Hagenmaier: So kann man es sehen, wenn man auch die Vorbereitungen, die im vergangenen Jahr begonnen haben, berücksichtigt. Hier hatte Papst Franziskus eine entscheidende Rolle gespielt. Die Verhandlungen laufen schon eine Weile und werden sicher auch noch andauern. Aber wir werden heute gespannt auf die aktuellen Nachrichten warten.

domradio.de: Welche Interessen stecken denn hinter diesen Annäherungsversuchen?
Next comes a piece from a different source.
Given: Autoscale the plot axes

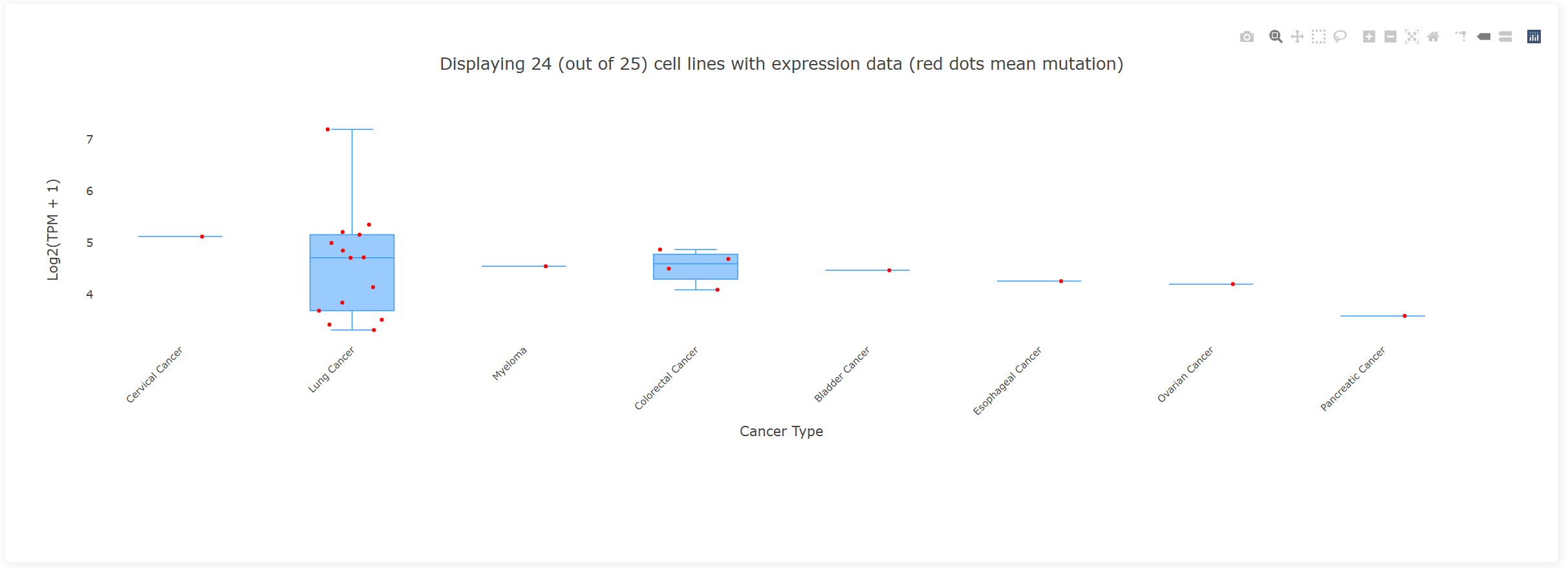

Hagenmaier: Es gibt verschiedene Interessen. Wichtig ist, zu sehen, dass sich die Zeit gewandelt hat. Wir haben heute eine neue Generation in den USA. Die Situation in Kuba ist ebenfalls eine andere: Mit Raul Castro gibt es seit einigen Jahren einen neuen Staatschef. Obama hat Interesse daran, am Ende seiner Regierungszeit außenpolitisch noch ein paar Pflöcke einsetzen. Man kann auch sehen, dass sich die Exil-Kubaner in den USA auch eine Änderung gewünscht haben. Heute herrscht die Meinung vor, dass das Embargo überholt ist und es Zeit ist, neue Beziehungen einzugehen.

domradio.de: Gerade wirtschaftlich leidet Kuba. Wäre das Ende des Embargos für die Bevölkerung auf Kuba ein Meilenstein?
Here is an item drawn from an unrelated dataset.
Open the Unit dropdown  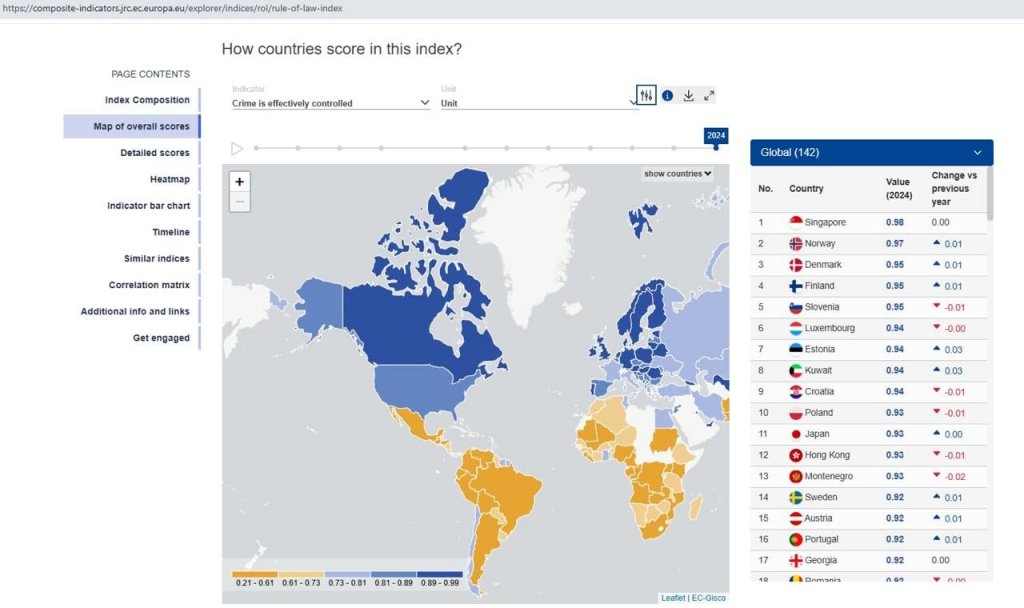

Hagenmaier: Es ist sicher ein ganz wichtiger Schritt. Auch wenn das Embargo nicht der einzige Grund für die schwierige Situation der Menschen auf Kuba ist. Es wurden ja schon einige Beschränkungen zum Beispiel im Bereich der Reisefreiheit aufgehoben. US-Amerikaner können auch schon wieder mehr Geld nach Kuba überweisen. Das hat Auswirkungen, der Tourismus ist zum Beispiel in den ersten Monaten dieses Jahres schon ganz gewaltig gestiegen. 

domradio.de: Würde das Ende des Embargos auch etwas an der Situation der Kirche in Kuba und an der Arbeit von Adveniat ändern?

Hagenmaier: Das ist schon in den letzten Jahren der Annäherung spürbar: Die Papstbesuche, die es gegeben hat, und die offiziellen Gespräche zwischen der Regierung und der Kirche. Man kann sagen, dass es sich schon gebessert hat und das Tauwetter im Moment anhält. Wir haben dadurch neue Herausforderungen. Die Kirche muss auf diese Veränderungen in der Gesellschaft reagieren.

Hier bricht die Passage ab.